Un peu. J’avais fait un premier essai une fois que le scénario était terminé, en faisant des dessins au crayon sur base d’une narration un peu classique. J’ai fait une trentaine de pages comme ça et puis, on s’est rendu compte en discutant avec Roxanne qu’il y avait quelque chose qui manquait. Dans ces premières planches, on ne retrouvait pas cette féerie et cette bizarrerie qui est caractéristique du conte. Avec Roxanne, on s’est donc replongé dans l’histoire de l’art pour retrouver des références graphiques susceptibles de donner une tonalité plus décalée à cette histoire. Je suis notamment retourné vers Brueghel, parce que j’apprécie son rapport aux paysages et au naturalisme des situations. C’est très beau, la manière dont il met plein de petites scènes partout. Je me suis beaucoup inspiré aussi des enluminures, des vitraux, des retables, des tapisseries. C’est de la broderie que m’est venu cette idée d’adopter un trait très lumineux et très coloré, mais sur un fond foncé.

Il y a également un gros travail sur les couleurs, non?

Oui, c’est vrai. J’ai utilisé la même technique que celle que j’avais déjà employée dans le prologue des « Equinoxes ». Je dessine d’abord de manière traditionnelle, à l’encre et à la main. Ensuite, je numérise mes planches et je les colorise de manière numérique en transformant le noir en couleurs. Cela permet de créer ces effets très lumineux sur fond sombre, sans avoir pour autant un dessin trop mécanique et trop froid.

Vous êtes actuellement à fond sur le tome 2 de « L’âge d’or », mais est-ce que vous savez déjà quel sera votre projet suivant?

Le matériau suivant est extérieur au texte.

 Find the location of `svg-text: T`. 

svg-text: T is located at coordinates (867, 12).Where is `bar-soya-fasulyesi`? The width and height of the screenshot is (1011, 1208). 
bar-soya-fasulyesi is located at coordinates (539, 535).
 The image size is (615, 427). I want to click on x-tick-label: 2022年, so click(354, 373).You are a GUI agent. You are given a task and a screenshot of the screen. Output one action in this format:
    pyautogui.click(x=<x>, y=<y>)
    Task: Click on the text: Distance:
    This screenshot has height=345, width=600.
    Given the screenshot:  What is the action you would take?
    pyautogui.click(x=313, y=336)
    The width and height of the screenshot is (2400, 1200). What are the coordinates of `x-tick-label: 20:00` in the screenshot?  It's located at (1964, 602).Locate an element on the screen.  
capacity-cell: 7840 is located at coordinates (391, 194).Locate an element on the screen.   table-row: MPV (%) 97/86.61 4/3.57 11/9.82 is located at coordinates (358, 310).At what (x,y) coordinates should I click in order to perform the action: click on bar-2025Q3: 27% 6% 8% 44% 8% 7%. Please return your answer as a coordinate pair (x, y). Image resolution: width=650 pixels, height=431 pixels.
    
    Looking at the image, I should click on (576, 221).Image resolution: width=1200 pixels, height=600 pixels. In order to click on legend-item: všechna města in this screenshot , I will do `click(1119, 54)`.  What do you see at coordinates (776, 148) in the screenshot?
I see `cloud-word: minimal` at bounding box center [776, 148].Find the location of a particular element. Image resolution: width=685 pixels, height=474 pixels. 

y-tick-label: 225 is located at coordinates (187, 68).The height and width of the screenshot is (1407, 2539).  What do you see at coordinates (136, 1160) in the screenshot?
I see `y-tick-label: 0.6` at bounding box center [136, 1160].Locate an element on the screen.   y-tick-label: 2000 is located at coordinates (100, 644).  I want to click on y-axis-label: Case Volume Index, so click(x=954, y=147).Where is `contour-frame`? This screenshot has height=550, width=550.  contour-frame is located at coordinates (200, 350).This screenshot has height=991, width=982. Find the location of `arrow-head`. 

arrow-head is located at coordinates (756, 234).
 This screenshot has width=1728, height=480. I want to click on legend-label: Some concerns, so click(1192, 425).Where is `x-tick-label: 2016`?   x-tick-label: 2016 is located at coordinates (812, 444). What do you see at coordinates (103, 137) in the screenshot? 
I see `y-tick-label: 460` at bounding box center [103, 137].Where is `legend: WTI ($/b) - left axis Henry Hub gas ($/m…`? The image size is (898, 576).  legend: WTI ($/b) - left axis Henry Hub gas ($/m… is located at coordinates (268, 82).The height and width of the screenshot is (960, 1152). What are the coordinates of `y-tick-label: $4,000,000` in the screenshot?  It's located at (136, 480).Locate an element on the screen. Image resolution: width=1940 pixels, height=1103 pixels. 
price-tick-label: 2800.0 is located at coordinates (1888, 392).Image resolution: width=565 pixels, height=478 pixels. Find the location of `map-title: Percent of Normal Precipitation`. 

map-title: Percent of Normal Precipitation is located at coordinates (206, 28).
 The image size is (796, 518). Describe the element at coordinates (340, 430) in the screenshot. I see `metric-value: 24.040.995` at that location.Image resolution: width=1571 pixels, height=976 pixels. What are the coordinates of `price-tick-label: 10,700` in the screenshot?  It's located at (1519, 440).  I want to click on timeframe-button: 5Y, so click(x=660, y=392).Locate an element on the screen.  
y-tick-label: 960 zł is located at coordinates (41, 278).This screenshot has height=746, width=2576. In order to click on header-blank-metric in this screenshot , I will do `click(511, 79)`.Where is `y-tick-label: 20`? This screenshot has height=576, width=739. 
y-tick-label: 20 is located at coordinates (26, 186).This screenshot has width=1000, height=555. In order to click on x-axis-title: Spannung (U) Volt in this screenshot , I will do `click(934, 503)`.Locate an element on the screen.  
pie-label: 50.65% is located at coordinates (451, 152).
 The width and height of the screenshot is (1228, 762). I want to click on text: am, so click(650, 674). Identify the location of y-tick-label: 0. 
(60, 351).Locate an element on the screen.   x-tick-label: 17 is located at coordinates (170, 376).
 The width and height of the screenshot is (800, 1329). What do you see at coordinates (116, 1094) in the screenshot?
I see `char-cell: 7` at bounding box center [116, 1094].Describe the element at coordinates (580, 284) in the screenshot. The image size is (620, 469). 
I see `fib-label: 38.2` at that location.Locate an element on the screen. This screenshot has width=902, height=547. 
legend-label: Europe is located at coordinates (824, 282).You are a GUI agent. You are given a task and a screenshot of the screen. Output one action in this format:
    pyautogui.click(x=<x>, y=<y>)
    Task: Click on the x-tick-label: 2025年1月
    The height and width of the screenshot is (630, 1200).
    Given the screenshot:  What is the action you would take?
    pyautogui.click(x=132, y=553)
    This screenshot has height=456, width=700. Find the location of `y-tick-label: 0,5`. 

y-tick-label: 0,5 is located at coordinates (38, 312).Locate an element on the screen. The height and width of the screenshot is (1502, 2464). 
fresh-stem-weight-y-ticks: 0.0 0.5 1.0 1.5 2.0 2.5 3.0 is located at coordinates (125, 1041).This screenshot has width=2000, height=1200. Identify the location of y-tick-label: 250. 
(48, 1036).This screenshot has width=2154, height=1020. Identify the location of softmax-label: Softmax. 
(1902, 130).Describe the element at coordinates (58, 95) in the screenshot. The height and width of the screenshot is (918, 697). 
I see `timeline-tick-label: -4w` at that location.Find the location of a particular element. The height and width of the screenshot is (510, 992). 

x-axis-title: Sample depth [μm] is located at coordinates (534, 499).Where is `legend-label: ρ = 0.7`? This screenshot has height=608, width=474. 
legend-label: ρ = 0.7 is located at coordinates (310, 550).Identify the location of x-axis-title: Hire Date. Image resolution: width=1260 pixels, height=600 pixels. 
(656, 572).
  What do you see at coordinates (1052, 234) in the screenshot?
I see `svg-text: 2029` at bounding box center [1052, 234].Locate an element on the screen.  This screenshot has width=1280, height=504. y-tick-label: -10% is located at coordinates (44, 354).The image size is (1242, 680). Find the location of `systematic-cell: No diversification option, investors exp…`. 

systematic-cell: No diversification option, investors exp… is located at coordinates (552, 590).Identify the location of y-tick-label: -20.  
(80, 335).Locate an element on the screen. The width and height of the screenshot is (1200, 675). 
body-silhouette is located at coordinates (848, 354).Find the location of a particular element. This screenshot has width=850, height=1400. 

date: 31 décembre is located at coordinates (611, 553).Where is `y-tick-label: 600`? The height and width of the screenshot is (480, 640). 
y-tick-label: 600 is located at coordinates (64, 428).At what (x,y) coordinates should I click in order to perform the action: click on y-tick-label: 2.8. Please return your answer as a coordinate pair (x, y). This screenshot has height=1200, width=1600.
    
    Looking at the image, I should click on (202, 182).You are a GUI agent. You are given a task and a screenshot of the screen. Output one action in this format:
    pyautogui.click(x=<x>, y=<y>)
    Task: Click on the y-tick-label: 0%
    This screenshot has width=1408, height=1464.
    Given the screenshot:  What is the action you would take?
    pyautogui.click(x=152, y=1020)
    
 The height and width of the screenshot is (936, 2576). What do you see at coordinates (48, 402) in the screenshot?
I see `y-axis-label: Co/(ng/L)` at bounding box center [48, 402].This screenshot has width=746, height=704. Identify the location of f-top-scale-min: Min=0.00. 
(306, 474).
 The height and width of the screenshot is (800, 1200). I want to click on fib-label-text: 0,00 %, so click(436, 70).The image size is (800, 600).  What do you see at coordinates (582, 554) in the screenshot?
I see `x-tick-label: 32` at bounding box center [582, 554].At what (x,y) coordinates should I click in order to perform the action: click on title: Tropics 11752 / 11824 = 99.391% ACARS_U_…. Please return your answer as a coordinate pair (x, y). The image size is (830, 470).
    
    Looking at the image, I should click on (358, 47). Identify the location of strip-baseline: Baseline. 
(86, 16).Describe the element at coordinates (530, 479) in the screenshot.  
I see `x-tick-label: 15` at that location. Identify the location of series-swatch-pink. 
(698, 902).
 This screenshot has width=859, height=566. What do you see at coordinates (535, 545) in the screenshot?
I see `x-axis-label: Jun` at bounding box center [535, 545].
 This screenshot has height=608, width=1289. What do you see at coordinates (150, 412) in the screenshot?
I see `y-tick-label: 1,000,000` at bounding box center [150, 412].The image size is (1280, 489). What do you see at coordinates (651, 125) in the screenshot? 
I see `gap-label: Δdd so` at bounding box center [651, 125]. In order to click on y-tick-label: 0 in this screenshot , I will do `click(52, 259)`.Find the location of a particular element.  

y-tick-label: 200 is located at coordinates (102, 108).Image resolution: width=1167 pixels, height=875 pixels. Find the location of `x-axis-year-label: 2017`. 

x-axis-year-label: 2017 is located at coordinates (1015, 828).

Non, pas encore. Et d’ailleurs, j’essaie de ne pas y penser. C’est un peu lointain pour moi, parce que j’ai encore au moins un an et demi de travail sur « L’âge d’or ». Bien sûr, je fais quelques petites choses à côté, notamment une affiche pour le festival de Bastia, mais je n’entreprends aucun autre projet d’envergure pour le moment. A part peut-être un peu d’écriture. On travaille avec Roxanne sur un autre scénario pour une autrice, mais on ne peut pas encore en dire plus à l’heure actuelle.

Pour Roxanne, « L’âge d’or » marque ses premiers pas dans le monde de la bande dessinée. Cela veut donc dire que l’expérience lui a plu?

Oui, absolument, elle aime raconter des histoires. Je suis d’ailleurs persuadé qu’elle finira par écrire des scénarios toute seule, même si on aime beaucoup travailler à deux sur des sujets communs. En tant que couple, c’est vraiment une chouette activité à partager.